### PASSAGE PROVIDED
Martin Pratt Partner, Head of Employment & Immigration
The Chancellor of the Exchequer announces new Job Support Scheme for UK employers
To protect the UK economy over winter, which he says will be a “difficult" one, the Chancellor of the Exchequer, Rishi Sunak, confirmed the end of the Coronavirus Job Retention Scheme yesterday. The end of the scheme, which was first introduced in March, will also mark the start of the new “Job Support Scheme” taking effect from 1 November.
Similar to the “Kurzarbeit” job subsidy programme in Germany, the new scheme will give the opportunity - to many UK employers under financial pressure - to keep employees on board, on reduced hours, until matters improve, instead of making them redundant.
Employees on the Job Support Scheme will be required to work at least one third of their usual working time. Those hours will be paid by the employer in the normal way. The cost of hours not worked will be split between the employer, the Government (through wage support) and the employee (through a wage reduction). The Treasury says this measure means employees on the scheme will receive up to 77% of their pay. However, the level of government grant will be capped at £697.92 per month, which sadly means this scheme will likely only protect the very lowest paid from redundancy. The Government will reimburse employers in arrears.

### REQUIRED WORK
a: According to the Job Support Scheme article, who shares the cost of the hours an employee doesn't work? Name each of them.
b: In the Job Support Scheme article, on what date does the new scheme take effect?
c: Write the next part of the Job Support Scheme article, starting after its final sentence.

Records from a dataset
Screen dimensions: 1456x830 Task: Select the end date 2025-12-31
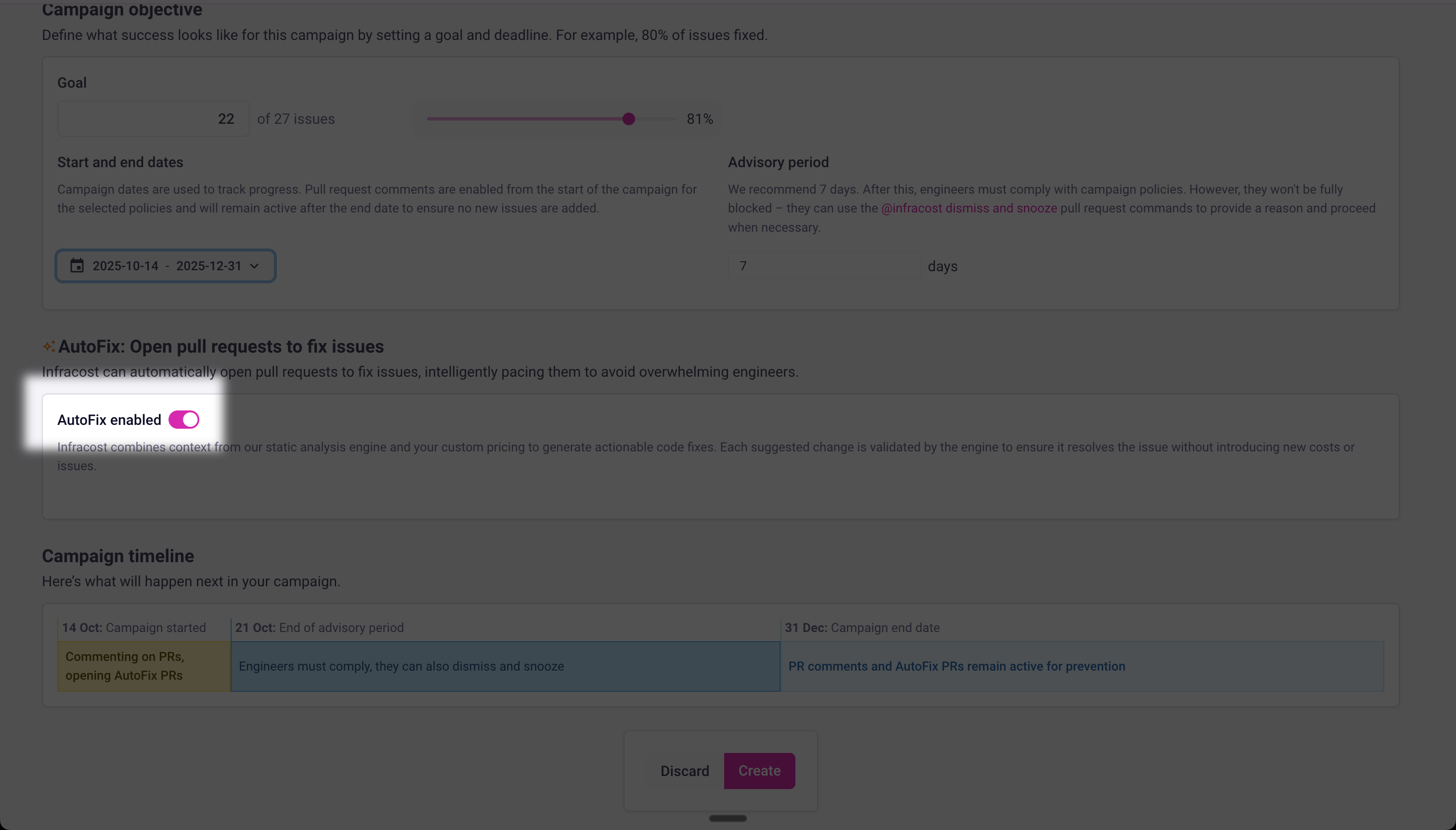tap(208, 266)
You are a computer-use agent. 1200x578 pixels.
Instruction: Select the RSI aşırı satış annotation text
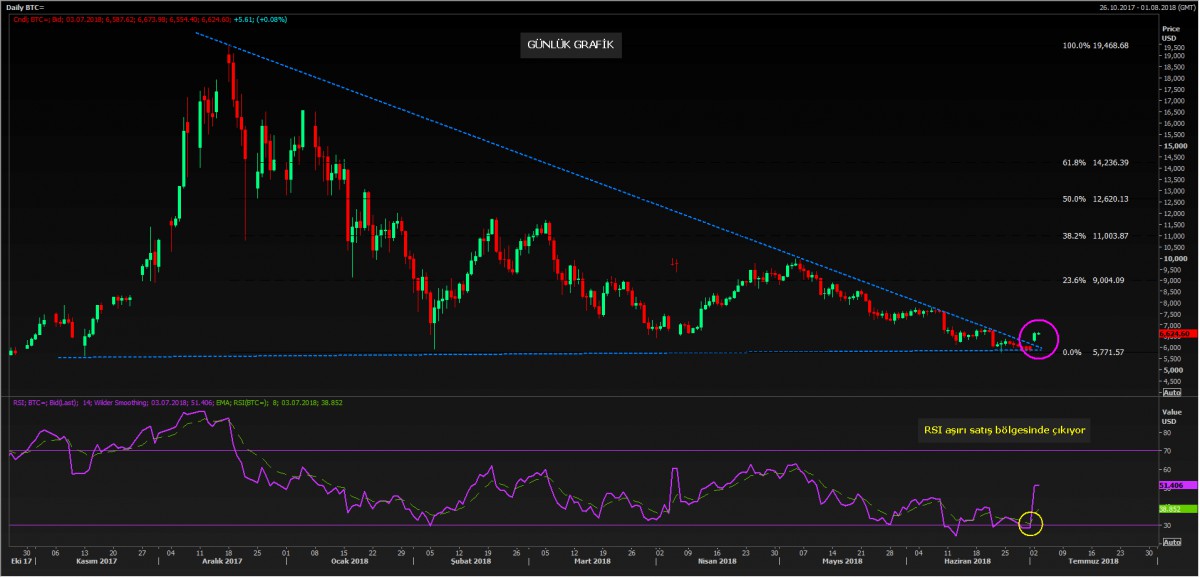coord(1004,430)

* * *

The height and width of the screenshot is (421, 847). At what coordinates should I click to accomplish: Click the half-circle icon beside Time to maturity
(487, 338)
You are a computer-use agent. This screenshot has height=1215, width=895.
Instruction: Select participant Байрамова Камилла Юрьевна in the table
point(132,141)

* * *

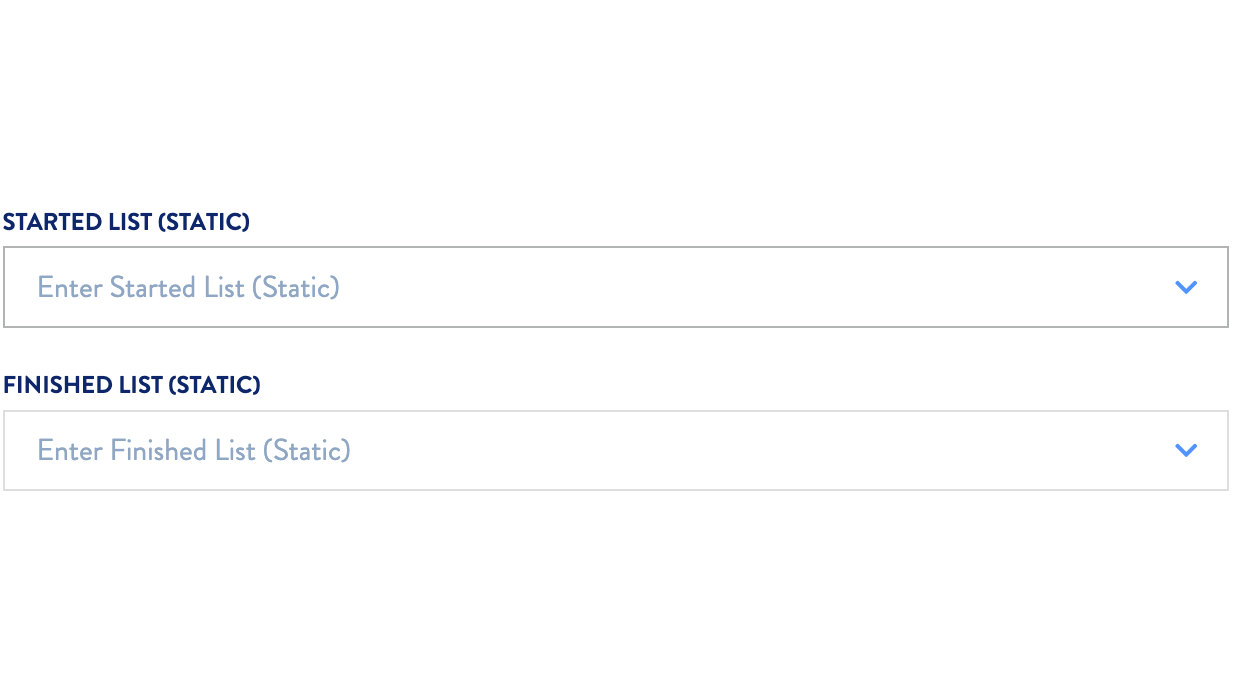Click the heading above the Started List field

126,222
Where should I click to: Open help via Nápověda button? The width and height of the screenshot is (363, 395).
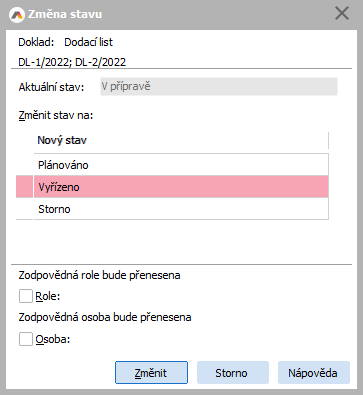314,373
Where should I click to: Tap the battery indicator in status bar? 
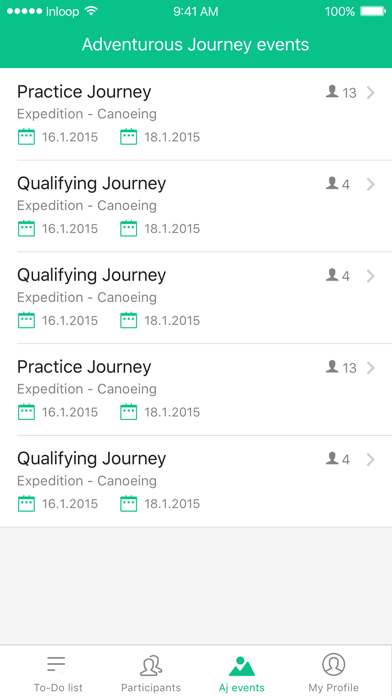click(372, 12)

### RESULTS OF THE TASKS
a: The employer, the Government (through wage support), and the employee (through a wage reduction).

b: 1 November.

c:
Unlike the previous scheme, the new Job Support Scheme will only be automatically opened to Small and Medium-sized Enterprises (SMEs). Larger employers will have to pass a financial assessment showing that, at the very least, turnover is lower than it was before the pandemic. I have trouble believing it will turn out to be as easy as all that for big employers and we await the small print with interest. It is already notable the Treasure announcement suggests that large firms will be expected not to have made any capital distributions, such as share dividends, since the outbreak of the pandemic.
A key difference from the Coronavirus Job Retention Scheme is that in order for an employer to make an employee redundant, they will have to be taken off the scheme beforehand. The employer will then have to pay notice and statutory redundancy (where applicable) at normal rates of pay.
This new measure is deliberately designed to protect only jobs that will survive the winter and (hopefully) the easing of the pandemic. It accepts that many jobs will be lost as some industries have not yet reopened or reach a sufficient level of activity. As a result, we can expect a flood of redundancy claims between now and Christmas as firms shed roles that cannot be saved.